Zonder een antwoord af te wachten duwt hij een vel papier in mijn hand.
“Wil je dit aan hem overhandigen?”
“Wat is het?”, vraag ik. “Een brief?”
“Een petitie”, lacht de man de bruine stompjes in zijn mond bloot. “We eisen een algehele bouwstop voor woningen in Almere Poort en Oosterwold.”

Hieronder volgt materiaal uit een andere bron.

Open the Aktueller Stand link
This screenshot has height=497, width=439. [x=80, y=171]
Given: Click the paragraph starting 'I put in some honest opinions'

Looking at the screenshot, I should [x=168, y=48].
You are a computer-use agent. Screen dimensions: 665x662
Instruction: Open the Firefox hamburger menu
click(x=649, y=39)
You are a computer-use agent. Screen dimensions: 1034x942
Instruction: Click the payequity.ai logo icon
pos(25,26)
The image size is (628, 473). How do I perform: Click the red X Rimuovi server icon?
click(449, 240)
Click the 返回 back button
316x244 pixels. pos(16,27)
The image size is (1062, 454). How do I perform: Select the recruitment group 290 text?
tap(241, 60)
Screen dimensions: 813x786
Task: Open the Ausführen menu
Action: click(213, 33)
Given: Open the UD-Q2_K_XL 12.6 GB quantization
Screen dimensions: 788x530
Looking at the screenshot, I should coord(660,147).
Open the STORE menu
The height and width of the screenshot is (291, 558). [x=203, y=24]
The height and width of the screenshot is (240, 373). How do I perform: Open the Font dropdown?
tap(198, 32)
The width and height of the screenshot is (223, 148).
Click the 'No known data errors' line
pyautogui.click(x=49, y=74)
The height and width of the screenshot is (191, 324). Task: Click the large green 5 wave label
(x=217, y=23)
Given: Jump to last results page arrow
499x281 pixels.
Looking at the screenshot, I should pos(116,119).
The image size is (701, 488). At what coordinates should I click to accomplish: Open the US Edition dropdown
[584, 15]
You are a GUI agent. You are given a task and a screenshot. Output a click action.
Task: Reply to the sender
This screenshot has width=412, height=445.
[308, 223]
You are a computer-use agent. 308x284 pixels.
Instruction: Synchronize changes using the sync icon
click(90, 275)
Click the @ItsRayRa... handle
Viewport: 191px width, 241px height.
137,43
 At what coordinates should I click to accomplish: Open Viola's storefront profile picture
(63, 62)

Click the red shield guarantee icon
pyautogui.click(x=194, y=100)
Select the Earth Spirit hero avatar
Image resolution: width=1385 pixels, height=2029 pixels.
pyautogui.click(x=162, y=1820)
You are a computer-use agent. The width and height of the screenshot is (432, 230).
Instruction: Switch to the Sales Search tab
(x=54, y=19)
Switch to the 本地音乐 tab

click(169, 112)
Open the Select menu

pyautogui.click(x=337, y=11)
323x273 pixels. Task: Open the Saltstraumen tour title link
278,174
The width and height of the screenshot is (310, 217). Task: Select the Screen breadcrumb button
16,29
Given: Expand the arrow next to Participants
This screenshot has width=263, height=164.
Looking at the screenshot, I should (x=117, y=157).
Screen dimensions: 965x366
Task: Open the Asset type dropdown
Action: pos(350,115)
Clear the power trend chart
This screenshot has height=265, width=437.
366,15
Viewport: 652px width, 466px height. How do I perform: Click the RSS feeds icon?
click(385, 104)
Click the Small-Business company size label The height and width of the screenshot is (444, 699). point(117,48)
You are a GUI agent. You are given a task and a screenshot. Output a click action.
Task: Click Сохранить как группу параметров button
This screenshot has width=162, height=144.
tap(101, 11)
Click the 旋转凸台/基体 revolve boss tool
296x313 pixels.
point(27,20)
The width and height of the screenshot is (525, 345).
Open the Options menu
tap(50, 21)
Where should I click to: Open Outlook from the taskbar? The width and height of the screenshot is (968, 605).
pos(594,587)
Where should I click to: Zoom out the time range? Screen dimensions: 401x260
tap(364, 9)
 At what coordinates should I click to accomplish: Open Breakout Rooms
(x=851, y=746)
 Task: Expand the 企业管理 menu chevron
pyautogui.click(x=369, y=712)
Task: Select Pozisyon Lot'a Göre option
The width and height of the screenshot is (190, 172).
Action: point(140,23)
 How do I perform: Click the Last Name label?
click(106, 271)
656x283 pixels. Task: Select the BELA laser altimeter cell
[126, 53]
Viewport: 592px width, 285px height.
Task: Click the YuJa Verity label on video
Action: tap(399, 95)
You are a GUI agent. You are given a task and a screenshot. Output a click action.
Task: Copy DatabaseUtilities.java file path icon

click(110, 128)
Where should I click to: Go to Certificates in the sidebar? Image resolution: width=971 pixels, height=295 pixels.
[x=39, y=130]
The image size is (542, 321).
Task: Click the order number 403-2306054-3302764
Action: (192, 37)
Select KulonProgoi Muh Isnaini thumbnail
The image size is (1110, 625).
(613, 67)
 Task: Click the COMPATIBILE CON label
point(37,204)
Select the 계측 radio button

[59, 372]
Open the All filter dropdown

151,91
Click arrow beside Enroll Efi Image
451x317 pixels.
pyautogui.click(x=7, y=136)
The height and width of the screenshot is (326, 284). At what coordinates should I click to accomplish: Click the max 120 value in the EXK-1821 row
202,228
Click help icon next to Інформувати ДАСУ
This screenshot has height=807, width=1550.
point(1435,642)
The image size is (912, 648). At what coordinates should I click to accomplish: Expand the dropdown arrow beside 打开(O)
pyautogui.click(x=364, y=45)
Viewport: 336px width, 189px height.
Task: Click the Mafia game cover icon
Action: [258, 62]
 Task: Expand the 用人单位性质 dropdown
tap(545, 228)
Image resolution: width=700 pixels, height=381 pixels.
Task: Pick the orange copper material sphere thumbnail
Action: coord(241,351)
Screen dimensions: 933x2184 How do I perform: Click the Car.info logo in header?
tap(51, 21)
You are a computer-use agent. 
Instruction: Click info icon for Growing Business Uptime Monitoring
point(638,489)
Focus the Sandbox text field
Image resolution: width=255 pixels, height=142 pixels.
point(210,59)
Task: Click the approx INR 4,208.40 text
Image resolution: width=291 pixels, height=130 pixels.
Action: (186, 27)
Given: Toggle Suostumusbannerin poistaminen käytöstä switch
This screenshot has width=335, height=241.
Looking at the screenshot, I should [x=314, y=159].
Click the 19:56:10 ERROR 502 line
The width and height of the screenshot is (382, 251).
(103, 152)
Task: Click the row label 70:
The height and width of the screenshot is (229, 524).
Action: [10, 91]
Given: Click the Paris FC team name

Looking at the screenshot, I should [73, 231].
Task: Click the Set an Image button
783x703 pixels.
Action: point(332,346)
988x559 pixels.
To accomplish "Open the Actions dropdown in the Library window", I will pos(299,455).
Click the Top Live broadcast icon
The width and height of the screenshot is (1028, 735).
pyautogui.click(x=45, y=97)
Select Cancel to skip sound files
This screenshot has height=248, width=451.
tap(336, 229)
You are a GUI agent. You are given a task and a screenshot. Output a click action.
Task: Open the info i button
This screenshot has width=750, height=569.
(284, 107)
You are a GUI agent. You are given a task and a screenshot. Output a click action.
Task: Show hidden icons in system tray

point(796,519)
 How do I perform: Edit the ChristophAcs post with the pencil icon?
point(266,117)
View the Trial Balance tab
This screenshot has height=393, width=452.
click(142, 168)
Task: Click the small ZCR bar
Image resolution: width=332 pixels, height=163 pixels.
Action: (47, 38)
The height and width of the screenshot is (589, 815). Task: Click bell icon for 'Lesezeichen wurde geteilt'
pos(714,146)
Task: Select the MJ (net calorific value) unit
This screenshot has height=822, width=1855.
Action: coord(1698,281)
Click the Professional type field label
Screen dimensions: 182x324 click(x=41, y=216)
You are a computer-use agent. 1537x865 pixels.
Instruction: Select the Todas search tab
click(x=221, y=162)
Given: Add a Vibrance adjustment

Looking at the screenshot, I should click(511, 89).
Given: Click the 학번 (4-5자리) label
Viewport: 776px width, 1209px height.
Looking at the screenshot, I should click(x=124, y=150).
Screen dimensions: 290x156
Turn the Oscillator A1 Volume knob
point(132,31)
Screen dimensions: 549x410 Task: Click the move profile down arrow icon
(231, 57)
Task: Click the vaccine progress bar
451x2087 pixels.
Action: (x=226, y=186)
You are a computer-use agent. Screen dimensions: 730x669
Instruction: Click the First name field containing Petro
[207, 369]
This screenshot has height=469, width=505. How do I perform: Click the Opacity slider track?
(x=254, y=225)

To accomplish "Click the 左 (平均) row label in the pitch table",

“Nou, nou. Dat is nogal wat”, zeg ik.
“We ervaren overlast van die bewoners”, zegt de zwerver. “Ze dienen alsmaar petities in omdat ze geen opvanglocatie voor verslaafden willen.”
Hij schudt verontwaardigd zijn grijze kop.
“Die rijtjeshuisverslaafden rukken steeds verder op. En het woorden er steeds meer.”
“Rijtjeshuisverslaafden?”
“Zombies, zijn het. Allang dood voordat ze begraven zijn. Daar willen wij als groep toch niet naast wonen?”
“Wat is dat dan voor een groep?”, vraag ik.
“Een belangengroep”, zegt hij. “voor cliënten van het Leger des Heils.”
“Daar heb ik nog nooit van gehoord”, zeg ik.
De man trekt verontwaardigd zijn wenkbrauwen op.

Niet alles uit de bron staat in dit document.